§ **Input data**:
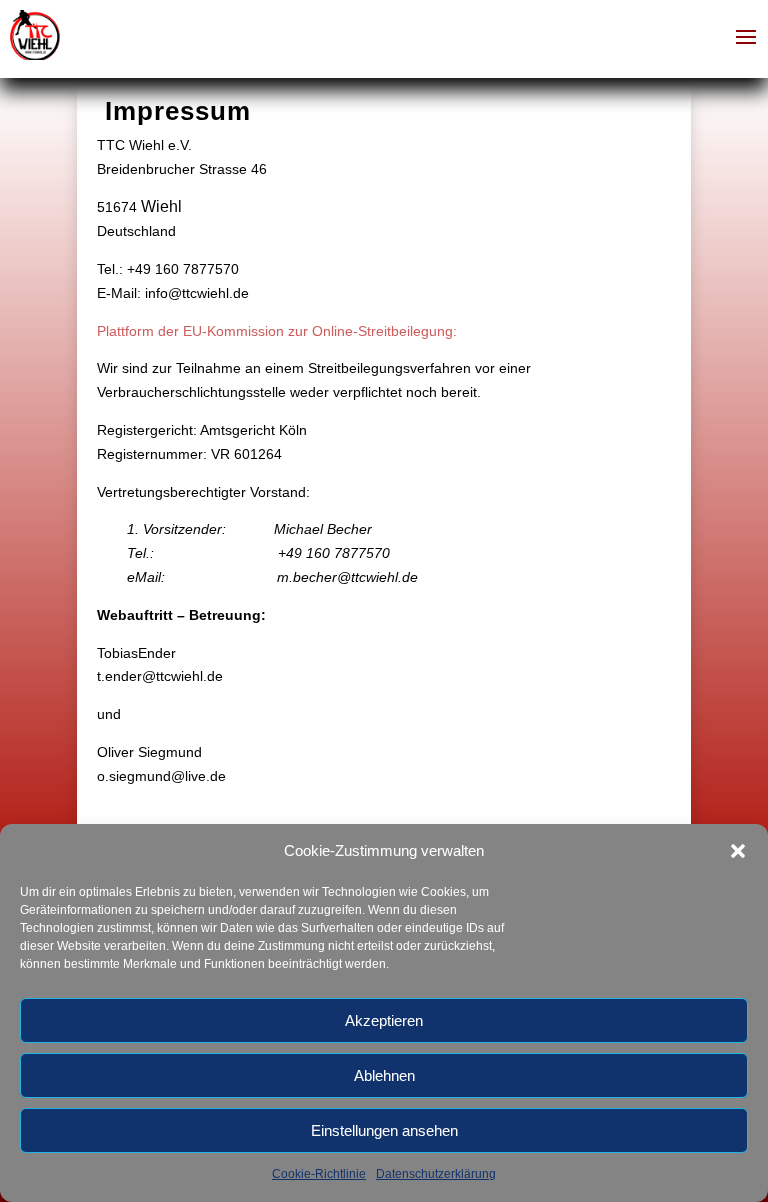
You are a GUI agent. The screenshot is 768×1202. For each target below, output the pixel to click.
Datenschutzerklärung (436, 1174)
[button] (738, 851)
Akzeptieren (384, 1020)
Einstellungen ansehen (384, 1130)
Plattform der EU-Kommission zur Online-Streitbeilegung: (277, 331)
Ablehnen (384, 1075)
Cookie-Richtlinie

§ **Instructions for the task**:
All of the records should be set down exactly, minus the pictures they hold.

§ **Answer space**:
You are a GUI agent. The screenshot is 768×1202. For each target below, output the pixel to click.
Datenschutzerklärung (436, 1174)
[button] (738, 851)
Akzeptieren (384, 1020)
Einstellungen ansehen (384, 1130)
Plattform der EU-Kommission zur Online-Streitbeilegung: (277, 331)
Ablehnen (384, 1075)
Cookie-Richtlinie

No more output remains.